Failing to prevent and detect fraud early leads to revenue and information losses. These can lead to reputational damage, undermining the community’s confidence in the integrity of the tax, super and registry systems.

What is corruption

The Law Enforcement Integrity Commissioner (LEIC) Act 2006 defines corruption as conduct that:

  • involves, or is engaged in for the purpose of the staff member abusing their office as a staff member of the agency
  • perverts, or that is engaged in for the purpose of perverting, the course of justice
  • having regard to the duties and powers of the staff member as a staff member of the agency, involves, or is engaged in for the purpose of corruption of any other kind.

Examples of corruption that may occur in the ATO include:

  • abuse of office (for example, provision of sensitive information to facilitate external fraud committed by others)
  • biased tax-related decision-making by ATO officials
  • nepotism (particularly in relation to employment)
  • collusion for personal gain.

Key responsibilities for fraud and corruption control

Everyone in the ATO has a responsibility to mitigate the risk of fraud and corruption.
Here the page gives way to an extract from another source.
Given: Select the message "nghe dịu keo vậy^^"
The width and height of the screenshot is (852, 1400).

However, particular positions and organisational bodies play an important role.

Role

Responsibility

Commissioner of Taxation

Accountable Authority responsible for taking all reasonable measures to prevent, detect and deal with fraud for the ATO, TPB and ACNC.
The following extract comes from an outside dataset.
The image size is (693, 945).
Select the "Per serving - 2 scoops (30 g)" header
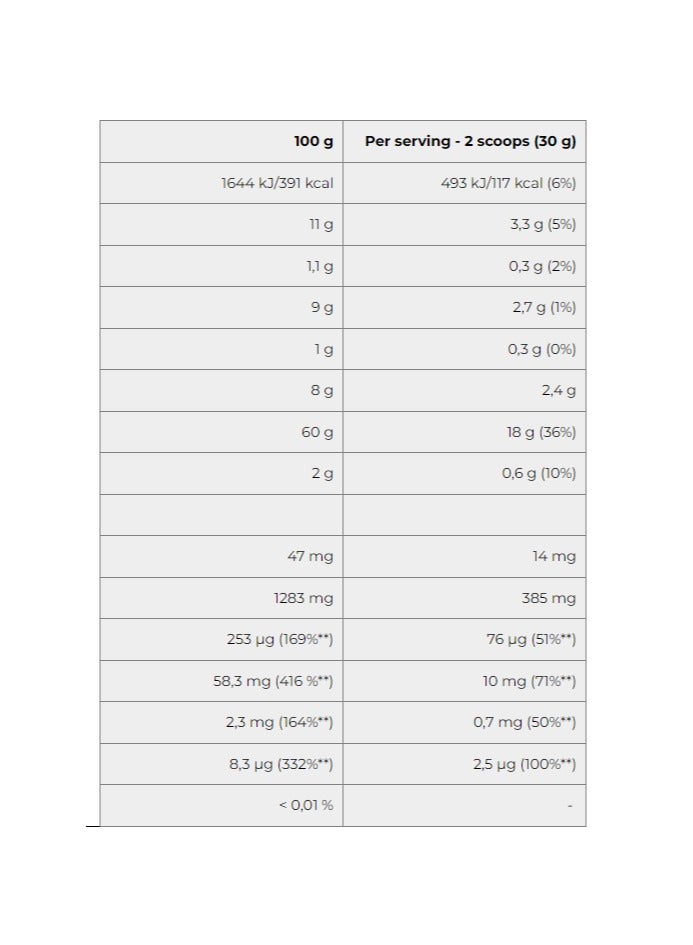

ATO Audit and Risk Committee

Provides independent advice and assurance to the Commissioner about the risk oversight and management of systems in place to implement the ATO’s Fraud and Corruption Control Plan.

ATO Enterprise Risk Management Committee

Considers emerging risks, which may include fraud and corruption, in the context of the ATO’s strategic objectives.
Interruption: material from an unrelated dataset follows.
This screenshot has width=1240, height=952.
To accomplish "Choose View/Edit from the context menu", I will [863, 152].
Assistant Commissioner, Fraud Prevention and Internal Investigations (FPII)

Risk owner for internal fraud and corruption. Leads an independent function supporting the Commissioner on internal fraud and corruption control. This role is also responsible for developing this plan.

Fraud Prevention and Internal Investigations Branch

Responsible for implementing measures to prevent, detect and respond to internal fraud and corruption.

Deputy Commissioner Integrated Compliance

Risk owner for external fraud, identity crime enabled fraud, serious and organised crime, illegal Phoenix activity and offshore tax evasion risks.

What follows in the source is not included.